Per Incoronata Boccia (RAI), “il pudore di Israele ha celato la carneficina, e quel vuoto ha permesso a Hamas di riscrivere la storia”.
Ha ricordato il sacrificio dei giovani soldati israeliani e il “tradimento” delle università europee che hanno rotto i rapporti accademici: “Come i trenta denari di Giuda.”
Andrea Malaguti (La Stampa) ha tentato di difendere la propria categoria citando “gli ebrei che criticano Israele”, mentre Franco Bechis, con ironia, ha ricordato di essere “un ebreo diventato cattolico per amore: pure ciellino!”, suscitando ilarità.
Ha tuttavia ammonito sulla difficoltà di fare informazione in guerra, dove “la verifica dei fatti è la prima vittima.”
Mario Sechi (Libero) ha ricordato che la sua testata “è sempre stata dalla parte del diritto di Israele di difendersi”, sottolineando che “Israele ha vinto la guerra, su sette fronti.”
Alessandro Barbano (Altra Voce) ha paragonato il 7 ottobre ai grandi “sacchi della storia”, come quello dei lanzichenecchi o di Roma.

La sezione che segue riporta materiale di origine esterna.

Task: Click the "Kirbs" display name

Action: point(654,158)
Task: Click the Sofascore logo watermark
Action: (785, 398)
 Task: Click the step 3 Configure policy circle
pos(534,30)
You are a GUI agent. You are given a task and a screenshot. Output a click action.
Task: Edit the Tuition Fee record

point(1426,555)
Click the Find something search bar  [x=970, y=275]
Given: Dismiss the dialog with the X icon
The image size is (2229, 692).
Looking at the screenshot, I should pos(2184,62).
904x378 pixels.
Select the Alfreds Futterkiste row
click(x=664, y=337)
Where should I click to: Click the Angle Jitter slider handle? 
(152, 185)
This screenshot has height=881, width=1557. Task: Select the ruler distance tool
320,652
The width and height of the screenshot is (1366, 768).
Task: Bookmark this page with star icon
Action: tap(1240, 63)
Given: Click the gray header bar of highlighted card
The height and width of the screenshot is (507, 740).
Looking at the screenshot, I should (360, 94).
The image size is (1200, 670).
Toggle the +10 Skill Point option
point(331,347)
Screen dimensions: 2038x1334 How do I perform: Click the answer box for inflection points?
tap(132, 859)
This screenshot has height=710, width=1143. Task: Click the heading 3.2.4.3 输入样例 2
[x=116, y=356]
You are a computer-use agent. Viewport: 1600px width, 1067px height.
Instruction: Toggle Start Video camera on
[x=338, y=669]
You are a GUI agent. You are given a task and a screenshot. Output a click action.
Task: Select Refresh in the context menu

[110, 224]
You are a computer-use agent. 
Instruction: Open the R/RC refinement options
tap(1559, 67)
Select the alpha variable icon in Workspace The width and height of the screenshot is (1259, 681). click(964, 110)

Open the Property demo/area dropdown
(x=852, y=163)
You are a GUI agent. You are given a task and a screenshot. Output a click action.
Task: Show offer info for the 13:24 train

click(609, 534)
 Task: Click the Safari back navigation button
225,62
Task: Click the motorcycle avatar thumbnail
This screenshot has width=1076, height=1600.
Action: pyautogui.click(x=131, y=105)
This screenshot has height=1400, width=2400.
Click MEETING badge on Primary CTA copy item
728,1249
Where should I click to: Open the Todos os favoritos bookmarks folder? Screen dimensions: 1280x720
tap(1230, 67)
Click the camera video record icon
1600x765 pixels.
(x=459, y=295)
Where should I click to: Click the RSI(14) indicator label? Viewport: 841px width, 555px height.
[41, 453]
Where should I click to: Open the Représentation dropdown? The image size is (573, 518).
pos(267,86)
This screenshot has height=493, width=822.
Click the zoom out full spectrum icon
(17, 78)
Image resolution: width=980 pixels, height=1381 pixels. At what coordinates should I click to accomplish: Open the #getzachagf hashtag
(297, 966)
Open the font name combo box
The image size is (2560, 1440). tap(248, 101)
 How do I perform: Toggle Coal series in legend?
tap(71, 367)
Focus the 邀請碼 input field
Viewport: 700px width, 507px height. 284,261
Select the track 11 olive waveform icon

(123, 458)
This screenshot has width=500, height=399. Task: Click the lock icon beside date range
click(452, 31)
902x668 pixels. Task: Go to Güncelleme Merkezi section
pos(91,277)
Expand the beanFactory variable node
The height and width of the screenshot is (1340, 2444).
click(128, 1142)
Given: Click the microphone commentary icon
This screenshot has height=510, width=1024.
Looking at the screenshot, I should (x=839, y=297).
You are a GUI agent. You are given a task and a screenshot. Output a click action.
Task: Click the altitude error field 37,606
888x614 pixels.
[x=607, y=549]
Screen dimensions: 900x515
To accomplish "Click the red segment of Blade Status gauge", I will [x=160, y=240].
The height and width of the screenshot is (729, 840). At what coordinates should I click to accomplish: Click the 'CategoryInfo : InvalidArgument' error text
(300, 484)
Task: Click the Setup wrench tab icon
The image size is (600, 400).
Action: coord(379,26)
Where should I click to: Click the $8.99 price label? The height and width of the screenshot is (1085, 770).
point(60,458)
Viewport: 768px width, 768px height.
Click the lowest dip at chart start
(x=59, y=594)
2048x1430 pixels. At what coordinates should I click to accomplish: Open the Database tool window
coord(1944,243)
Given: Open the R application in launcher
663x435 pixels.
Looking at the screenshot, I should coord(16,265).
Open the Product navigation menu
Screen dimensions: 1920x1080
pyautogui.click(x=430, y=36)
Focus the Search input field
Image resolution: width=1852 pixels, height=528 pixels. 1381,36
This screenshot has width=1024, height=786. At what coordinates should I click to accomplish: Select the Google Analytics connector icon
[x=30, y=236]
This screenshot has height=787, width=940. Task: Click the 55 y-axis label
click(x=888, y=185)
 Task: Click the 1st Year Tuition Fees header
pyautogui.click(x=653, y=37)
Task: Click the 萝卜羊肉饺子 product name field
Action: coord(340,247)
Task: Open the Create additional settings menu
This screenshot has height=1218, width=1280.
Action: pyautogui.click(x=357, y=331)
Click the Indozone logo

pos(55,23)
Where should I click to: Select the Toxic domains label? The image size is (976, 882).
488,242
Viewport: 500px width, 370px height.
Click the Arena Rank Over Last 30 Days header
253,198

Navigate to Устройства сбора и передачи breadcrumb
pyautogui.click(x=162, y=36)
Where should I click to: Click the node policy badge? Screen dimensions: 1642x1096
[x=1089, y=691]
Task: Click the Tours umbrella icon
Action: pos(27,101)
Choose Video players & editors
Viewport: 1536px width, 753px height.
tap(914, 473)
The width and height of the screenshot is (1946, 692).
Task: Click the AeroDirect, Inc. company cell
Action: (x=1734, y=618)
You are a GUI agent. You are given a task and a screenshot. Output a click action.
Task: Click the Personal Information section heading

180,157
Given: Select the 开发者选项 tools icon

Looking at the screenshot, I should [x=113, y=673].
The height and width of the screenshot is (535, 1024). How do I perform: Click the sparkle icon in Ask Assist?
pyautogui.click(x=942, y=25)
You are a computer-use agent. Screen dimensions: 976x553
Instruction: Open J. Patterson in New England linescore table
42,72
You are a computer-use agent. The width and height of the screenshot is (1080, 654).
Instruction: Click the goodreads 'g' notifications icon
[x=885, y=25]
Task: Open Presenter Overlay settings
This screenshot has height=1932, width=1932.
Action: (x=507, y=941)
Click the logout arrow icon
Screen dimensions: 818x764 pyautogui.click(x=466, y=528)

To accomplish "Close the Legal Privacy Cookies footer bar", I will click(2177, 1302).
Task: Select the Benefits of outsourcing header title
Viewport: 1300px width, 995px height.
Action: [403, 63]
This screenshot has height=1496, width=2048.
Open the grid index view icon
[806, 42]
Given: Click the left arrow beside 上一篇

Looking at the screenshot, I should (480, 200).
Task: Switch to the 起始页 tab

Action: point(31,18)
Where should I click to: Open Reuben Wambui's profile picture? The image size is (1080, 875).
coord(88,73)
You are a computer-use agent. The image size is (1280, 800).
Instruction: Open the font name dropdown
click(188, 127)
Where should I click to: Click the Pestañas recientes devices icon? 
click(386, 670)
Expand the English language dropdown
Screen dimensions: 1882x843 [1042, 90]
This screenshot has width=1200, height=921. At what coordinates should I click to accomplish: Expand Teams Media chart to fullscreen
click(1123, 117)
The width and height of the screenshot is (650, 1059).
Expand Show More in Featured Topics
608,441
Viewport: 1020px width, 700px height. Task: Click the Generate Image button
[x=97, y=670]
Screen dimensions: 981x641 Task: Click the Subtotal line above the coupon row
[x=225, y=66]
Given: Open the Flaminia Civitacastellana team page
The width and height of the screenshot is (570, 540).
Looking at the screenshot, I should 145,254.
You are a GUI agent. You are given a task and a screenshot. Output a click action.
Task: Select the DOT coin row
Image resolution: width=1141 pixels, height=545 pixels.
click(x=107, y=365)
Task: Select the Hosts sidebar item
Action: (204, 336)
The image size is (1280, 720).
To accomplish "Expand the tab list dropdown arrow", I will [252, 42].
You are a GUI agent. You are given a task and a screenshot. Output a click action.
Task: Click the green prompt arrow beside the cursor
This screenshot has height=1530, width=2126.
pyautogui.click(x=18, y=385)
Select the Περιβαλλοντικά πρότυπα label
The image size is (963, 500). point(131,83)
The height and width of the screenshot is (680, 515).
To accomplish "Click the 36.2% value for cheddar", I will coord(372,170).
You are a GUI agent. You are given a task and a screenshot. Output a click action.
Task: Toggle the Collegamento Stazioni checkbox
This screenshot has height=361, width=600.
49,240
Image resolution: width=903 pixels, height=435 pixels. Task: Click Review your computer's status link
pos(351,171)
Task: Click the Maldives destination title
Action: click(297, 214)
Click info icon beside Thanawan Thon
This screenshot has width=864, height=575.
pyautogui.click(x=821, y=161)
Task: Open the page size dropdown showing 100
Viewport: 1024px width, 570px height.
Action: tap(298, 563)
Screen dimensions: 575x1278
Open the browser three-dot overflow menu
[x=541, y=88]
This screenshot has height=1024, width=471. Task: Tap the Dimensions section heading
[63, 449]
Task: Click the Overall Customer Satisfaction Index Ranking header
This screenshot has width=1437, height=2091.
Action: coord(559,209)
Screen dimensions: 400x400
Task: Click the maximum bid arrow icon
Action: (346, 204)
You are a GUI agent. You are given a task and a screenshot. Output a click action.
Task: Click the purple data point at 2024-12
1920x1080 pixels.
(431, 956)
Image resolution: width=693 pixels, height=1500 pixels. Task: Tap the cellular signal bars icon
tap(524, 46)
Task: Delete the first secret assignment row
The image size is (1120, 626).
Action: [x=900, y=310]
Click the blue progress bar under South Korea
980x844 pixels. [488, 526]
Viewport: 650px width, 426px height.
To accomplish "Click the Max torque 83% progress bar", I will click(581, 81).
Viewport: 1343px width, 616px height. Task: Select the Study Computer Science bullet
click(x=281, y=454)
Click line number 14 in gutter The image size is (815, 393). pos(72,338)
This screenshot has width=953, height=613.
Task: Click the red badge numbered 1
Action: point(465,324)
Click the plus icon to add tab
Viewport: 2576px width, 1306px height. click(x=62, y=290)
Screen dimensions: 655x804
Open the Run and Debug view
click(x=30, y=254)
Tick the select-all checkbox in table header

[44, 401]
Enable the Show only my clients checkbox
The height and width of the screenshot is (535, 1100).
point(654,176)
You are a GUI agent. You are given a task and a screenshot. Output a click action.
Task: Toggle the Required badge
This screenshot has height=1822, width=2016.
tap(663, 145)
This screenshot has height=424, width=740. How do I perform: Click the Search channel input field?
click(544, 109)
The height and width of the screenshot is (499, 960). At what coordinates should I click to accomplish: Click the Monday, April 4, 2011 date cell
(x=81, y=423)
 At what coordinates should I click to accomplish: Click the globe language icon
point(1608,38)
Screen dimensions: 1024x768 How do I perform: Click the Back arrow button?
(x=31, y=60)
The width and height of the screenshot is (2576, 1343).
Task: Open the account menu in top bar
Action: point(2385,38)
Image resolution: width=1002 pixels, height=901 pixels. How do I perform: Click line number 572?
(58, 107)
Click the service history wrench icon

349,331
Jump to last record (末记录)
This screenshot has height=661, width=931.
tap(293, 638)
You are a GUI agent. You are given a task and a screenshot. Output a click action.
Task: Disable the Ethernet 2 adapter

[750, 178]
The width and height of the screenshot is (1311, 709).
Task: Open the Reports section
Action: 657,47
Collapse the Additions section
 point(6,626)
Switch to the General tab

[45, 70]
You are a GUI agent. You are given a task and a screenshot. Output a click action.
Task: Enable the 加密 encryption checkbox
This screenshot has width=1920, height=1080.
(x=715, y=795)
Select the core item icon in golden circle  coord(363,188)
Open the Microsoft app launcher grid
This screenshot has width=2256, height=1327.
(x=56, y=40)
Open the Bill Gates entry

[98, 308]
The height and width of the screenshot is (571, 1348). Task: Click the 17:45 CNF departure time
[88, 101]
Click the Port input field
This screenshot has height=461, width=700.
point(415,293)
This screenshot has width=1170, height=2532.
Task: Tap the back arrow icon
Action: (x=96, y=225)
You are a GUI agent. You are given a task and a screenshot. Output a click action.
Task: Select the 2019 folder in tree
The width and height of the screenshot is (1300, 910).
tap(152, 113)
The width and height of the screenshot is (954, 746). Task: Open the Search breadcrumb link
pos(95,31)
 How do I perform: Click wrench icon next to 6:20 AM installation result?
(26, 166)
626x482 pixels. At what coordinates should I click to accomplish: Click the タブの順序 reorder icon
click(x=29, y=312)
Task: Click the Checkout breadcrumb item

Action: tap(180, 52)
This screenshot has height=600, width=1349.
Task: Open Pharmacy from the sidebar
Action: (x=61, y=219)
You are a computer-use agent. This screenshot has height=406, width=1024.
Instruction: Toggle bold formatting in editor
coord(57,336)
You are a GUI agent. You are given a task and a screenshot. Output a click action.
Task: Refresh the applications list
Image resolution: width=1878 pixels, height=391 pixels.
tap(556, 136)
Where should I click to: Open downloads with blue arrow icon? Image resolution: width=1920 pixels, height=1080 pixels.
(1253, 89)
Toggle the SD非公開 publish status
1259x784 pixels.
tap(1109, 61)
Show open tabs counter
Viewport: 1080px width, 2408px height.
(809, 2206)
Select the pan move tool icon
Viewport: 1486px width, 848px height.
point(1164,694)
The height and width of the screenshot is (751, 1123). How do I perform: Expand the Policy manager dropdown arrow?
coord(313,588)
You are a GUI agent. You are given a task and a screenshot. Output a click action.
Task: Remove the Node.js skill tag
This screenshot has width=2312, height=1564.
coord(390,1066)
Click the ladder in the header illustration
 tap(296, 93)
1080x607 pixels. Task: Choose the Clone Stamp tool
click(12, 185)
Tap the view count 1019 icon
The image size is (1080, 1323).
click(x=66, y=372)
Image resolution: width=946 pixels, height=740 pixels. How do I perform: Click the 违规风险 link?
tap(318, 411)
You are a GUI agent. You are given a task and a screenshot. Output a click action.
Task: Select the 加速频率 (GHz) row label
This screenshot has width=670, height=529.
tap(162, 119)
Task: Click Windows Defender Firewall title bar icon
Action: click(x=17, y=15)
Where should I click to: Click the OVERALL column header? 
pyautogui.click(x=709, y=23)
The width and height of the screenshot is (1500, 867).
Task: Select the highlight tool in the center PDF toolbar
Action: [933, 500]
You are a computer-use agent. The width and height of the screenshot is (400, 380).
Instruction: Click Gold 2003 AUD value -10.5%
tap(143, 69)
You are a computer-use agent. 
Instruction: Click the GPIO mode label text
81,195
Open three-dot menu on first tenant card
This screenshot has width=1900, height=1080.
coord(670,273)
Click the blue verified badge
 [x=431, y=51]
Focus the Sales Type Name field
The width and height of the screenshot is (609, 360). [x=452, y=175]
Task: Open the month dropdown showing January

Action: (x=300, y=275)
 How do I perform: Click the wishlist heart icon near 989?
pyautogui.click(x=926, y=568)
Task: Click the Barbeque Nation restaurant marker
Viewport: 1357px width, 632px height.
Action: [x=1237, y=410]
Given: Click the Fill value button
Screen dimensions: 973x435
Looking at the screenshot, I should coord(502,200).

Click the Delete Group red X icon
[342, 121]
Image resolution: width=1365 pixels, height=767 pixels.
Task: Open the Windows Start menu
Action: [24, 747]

La voce dei giovani ebrei italiani
Il giovane Luca Spizzichino ha denunciato “il silenzio delle istituzioni” e la percezione di impunità verso gli aggressori di studenti ebrei.
Micol Di Gioacchino ha raccontato di sentirsi “costretta a nascondere la propria identità” e di essere stata esclusa da battaglie comuni, come quella climatica, “perché in altri ambiti persona non grata”.
David Fiorentini ha ricordato il boicottaggio dei farmaci Teva e la necessità che “un medico non sia un attivista col camice bianco”.
Sant’Orsola, portando la voce dei più giovani, ha parlato di esaustione e isolamento, mentre David Di Segni ha rivendicato il diritto di “riappropriarsi delle lotte, anche quella femminista”.
Un confronto necessario
L’incontro si è chiuso nel segno della responsabilità condivisa: non c’è democrazia senza verità, né verità senza il coraggio di nominarla.
Tra giornalisti, studiosi e rappresentanti istituzionali, è emersa una consapevolezza comune: il 7 ottobre non è solo un trauma israeliano, ma una prova di verità per l’Occidente.